Use Elvis to provide a default:
val samAge = ages["Sam"] ?: 0
println(samAge) // 0
8. Distinguish missing keys from null values
If your map value type is nullable, there are two possible meanings for null:
val scores: Map<String, Int?> = mapOf(
"Ana" to 100,
"Ben" to null
)
println(scores["Ben"]) // null
println(scores["Sam"]) // null
Both return null, but for different reasons:
"Ben"exists and has a null value"Sam"does not exist
Use containsKey() when you need to distinguish them.
val key = "Ben"
if (scores.containsKey(key)) {
println("Key exists with value: ${scores[key]}")
} else {
println("Key does not exist")
}
9. Use getValue only when the key must exist
getValue() returns a non-nullable value if the map value type is non-nullable, but throws if the key is missing.
val ages = mapOf(
"Ana" to 28,
"Ben" to 31
)
val age = ages.getValue("Ana")
println(age) // 28
But this throws:
val missing = ages.getValue("Sam") // NoSuchElementException
Use it when missing keys are a programming error, not normal data.
10. Safely work with nullable maps
If the map itself may be null, use ?., ?:, or orEmpty().
val ages: Map<String, Int>? = null
val anaAge = ages?.get("Ana") ?: 0
println(anaAge) // 0
Or iterate safely:
val ages: Map<String, Int>? = null
for ((name, age) in ages.orEmpty()) {
println("$name is $age")
}
11. Combine map lookup with let
Use let to run code only when a lookup succeeds.
val ages = mapOf(
"Ana" to 28,
"Ben" to 31
)
ages["Ana"]?.let { age ->
println("Ana is $age years old")
}
If the key is missing, the block is skipped.
ages["Sam"]?.let { age ->
println("Sam is $age years old")
}
12. Use safe casts with collections
When working with mixed data, use as? and filterIsInstance.

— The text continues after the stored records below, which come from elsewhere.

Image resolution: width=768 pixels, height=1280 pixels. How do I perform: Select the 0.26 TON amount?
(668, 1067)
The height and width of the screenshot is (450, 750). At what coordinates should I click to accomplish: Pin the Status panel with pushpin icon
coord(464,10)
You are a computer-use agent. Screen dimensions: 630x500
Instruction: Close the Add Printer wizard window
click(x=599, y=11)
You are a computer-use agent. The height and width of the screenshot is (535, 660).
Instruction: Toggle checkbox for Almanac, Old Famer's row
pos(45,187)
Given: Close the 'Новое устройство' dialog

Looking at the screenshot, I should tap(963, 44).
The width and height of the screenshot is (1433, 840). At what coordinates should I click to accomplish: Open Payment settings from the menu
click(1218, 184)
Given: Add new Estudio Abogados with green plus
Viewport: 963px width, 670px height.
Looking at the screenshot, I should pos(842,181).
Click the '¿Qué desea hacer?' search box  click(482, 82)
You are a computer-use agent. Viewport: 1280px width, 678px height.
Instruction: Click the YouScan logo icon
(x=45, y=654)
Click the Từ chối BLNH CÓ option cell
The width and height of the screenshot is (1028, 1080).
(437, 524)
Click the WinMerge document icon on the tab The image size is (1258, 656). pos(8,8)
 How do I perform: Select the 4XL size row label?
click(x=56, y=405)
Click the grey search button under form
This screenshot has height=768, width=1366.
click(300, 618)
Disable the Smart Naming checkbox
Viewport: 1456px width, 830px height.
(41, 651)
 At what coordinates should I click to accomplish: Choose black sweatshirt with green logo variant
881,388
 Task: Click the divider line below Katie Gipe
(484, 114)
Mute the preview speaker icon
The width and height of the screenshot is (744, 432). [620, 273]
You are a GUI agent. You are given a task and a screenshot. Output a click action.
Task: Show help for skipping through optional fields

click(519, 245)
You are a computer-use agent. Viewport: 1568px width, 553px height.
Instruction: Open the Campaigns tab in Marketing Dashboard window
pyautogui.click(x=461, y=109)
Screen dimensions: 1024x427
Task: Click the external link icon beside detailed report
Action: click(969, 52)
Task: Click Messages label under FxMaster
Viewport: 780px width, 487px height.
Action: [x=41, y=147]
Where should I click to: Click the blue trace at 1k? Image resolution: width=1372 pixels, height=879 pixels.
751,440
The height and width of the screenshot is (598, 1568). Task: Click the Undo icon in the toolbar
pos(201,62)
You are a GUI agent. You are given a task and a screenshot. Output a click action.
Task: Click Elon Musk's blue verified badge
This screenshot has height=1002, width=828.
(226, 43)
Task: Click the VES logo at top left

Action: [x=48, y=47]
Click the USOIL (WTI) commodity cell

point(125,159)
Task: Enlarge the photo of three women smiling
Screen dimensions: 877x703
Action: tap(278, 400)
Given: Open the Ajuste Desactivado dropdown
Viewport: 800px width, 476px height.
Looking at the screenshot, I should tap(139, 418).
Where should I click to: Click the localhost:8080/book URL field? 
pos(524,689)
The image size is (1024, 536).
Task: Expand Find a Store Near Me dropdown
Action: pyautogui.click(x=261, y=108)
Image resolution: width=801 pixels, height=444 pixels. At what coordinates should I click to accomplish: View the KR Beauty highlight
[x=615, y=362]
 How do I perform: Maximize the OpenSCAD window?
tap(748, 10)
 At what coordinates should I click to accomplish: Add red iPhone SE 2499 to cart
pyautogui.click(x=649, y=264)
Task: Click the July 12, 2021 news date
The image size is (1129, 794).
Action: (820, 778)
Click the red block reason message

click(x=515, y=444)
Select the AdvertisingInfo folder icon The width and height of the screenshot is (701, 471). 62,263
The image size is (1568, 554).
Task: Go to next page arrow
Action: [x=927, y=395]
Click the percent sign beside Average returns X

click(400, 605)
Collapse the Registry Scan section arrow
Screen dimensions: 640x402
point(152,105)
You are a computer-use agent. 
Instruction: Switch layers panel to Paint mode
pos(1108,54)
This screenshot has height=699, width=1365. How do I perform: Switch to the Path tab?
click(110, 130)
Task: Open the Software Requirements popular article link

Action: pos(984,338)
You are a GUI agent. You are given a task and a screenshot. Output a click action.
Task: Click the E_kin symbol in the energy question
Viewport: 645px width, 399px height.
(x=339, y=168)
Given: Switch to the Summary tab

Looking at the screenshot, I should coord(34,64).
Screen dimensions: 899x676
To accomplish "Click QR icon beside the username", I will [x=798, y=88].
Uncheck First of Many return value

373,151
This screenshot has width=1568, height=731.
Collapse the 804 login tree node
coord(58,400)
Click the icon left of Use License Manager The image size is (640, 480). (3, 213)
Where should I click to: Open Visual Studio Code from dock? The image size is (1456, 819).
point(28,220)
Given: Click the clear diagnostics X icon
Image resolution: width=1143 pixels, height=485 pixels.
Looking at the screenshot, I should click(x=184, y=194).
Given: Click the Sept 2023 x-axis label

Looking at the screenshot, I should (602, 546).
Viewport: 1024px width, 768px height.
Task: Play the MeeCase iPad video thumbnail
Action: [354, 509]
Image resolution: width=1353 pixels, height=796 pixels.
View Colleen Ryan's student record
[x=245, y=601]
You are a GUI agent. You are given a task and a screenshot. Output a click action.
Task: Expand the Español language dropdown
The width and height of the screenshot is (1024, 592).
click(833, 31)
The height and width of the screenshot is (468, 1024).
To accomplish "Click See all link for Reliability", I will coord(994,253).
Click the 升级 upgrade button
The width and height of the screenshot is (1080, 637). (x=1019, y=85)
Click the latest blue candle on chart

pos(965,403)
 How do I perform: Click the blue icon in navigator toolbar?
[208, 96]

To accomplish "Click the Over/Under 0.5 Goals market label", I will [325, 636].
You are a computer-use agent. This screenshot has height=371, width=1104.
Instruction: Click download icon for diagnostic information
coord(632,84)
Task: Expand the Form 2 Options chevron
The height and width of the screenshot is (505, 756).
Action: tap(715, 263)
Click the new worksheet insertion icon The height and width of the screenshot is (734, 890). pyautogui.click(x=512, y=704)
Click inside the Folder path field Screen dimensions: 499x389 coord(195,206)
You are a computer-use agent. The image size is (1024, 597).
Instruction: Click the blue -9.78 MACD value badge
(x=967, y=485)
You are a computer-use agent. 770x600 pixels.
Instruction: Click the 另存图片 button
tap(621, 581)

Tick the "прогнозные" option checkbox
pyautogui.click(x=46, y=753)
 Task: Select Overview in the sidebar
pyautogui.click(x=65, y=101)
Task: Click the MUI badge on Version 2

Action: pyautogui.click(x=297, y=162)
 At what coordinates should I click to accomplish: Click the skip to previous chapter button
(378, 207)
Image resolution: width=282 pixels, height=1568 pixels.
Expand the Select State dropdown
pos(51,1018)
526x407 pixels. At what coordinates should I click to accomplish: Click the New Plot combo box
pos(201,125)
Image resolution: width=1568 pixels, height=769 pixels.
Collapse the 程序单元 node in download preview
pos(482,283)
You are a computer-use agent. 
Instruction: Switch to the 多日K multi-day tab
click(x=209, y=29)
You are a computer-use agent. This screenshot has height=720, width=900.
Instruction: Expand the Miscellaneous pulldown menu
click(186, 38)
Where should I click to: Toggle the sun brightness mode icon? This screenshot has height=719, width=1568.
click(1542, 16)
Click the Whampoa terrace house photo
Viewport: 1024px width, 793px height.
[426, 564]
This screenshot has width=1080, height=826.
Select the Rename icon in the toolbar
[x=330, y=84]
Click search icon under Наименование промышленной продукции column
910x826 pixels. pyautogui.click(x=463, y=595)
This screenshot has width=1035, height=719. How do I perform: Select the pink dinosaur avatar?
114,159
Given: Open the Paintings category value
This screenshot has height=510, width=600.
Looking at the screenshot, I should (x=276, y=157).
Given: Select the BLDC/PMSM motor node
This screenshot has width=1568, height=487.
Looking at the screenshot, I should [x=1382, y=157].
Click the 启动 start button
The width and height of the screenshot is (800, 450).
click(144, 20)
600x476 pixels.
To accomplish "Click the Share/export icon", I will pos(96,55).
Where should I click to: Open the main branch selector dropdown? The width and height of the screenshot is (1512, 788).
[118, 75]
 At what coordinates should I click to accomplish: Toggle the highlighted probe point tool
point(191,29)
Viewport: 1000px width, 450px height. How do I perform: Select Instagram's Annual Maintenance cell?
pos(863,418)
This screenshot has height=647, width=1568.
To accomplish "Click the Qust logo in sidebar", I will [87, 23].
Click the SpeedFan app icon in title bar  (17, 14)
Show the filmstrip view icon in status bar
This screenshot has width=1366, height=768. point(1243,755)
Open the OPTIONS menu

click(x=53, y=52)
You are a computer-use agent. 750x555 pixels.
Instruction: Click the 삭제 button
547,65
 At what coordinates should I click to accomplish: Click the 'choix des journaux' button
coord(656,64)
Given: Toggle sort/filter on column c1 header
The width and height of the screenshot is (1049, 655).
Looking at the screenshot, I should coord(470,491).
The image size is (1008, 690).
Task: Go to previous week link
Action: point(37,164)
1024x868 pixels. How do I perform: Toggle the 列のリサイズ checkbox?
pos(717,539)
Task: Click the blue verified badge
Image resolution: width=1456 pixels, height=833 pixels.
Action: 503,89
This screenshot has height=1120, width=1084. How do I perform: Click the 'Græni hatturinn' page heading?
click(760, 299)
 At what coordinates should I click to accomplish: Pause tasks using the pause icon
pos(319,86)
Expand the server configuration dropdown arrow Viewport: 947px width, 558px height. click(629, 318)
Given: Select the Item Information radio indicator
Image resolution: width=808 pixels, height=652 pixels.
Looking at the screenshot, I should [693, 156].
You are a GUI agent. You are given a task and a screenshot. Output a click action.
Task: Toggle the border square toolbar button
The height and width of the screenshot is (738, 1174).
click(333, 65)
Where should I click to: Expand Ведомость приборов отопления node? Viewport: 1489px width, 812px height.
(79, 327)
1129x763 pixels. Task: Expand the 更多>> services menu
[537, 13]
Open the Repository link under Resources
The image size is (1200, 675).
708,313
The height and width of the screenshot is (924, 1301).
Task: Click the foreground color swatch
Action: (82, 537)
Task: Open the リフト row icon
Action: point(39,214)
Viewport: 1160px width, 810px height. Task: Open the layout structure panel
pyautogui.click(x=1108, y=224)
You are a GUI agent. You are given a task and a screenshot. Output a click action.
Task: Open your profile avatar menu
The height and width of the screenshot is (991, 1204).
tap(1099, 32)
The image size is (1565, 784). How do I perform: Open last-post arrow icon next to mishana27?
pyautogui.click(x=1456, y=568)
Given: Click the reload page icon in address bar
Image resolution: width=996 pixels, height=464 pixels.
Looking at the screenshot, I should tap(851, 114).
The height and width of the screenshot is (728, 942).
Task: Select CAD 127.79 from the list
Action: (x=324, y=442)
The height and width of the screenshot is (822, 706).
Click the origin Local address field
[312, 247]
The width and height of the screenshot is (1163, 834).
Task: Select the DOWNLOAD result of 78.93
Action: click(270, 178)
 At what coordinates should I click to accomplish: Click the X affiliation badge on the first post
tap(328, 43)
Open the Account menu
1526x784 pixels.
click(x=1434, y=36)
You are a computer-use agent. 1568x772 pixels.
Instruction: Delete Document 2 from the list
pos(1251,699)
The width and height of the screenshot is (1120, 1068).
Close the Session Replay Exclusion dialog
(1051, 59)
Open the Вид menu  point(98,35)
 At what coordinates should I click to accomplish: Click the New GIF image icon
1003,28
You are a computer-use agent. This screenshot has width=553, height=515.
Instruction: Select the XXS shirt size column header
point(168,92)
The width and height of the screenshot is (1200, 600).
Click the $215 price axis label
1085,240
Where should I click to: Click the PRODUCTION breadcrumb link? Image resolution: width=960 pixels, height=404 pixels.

val items: List<Any?> = listOf("Kotlin", 42, null, "Java")
val strings = items.filterIsInstance<String>()
println(strings) // [Kotlin, Java]
For a single value:
val item: Any? = "Kotlin"
val text: String? = item as? String
println(text?.uppercase()) // KOTLIN
13. Common patterns
Default empty list
fun printNames(names: List<String>?) {
names.orEmpty().forEach { name ->
println(name)
}
}
Remove nulls before processing
val emails: List<String?> = listOf("[email protected]", null, "[email protected]")
val normalized = emails
.filterNotNull()
.map { it.lowercase() }
println(normalized)
Safe map lookup with default
val settings = mapOf(
"theme" to "dark"
)
val theme = settings["theme"] ?: "light"
println(theme)
Safe nested lookup
val users: Map<String, Map<String, String>> = mapOf(
"ana" to mapOf("city" to "Paris")
)
val city = users["ana"]?.get("city") ?: "Unknown"
println(city) // Paris
Quick guide
| Situation | Use |
|---|---|
| Collection itself may be null | collection?.size, collection.orEmpty() |
| Element may be null | filterNotNull(), ?.let { } |
| Index may be invalid | getOrNull(index) |
| Need first matching item safely | firstOrNull { }, find { } |
| Transform and skip null results | mapNotNull { } |
| Map key may be missing | map[key] ?: default |
| Need to know if key exists | containsKey(key) |
| Missing key should be an error | getValue(key) |
| Nullable map iteration | map.orEmpty() |
In general, prefer safe calls, Elvis defaults, orEmpty(), filterNotNull(), mapNotNull(), and safe collection accessors like getOrNull() and firstOrNull() instead of using !! or assuming values are present.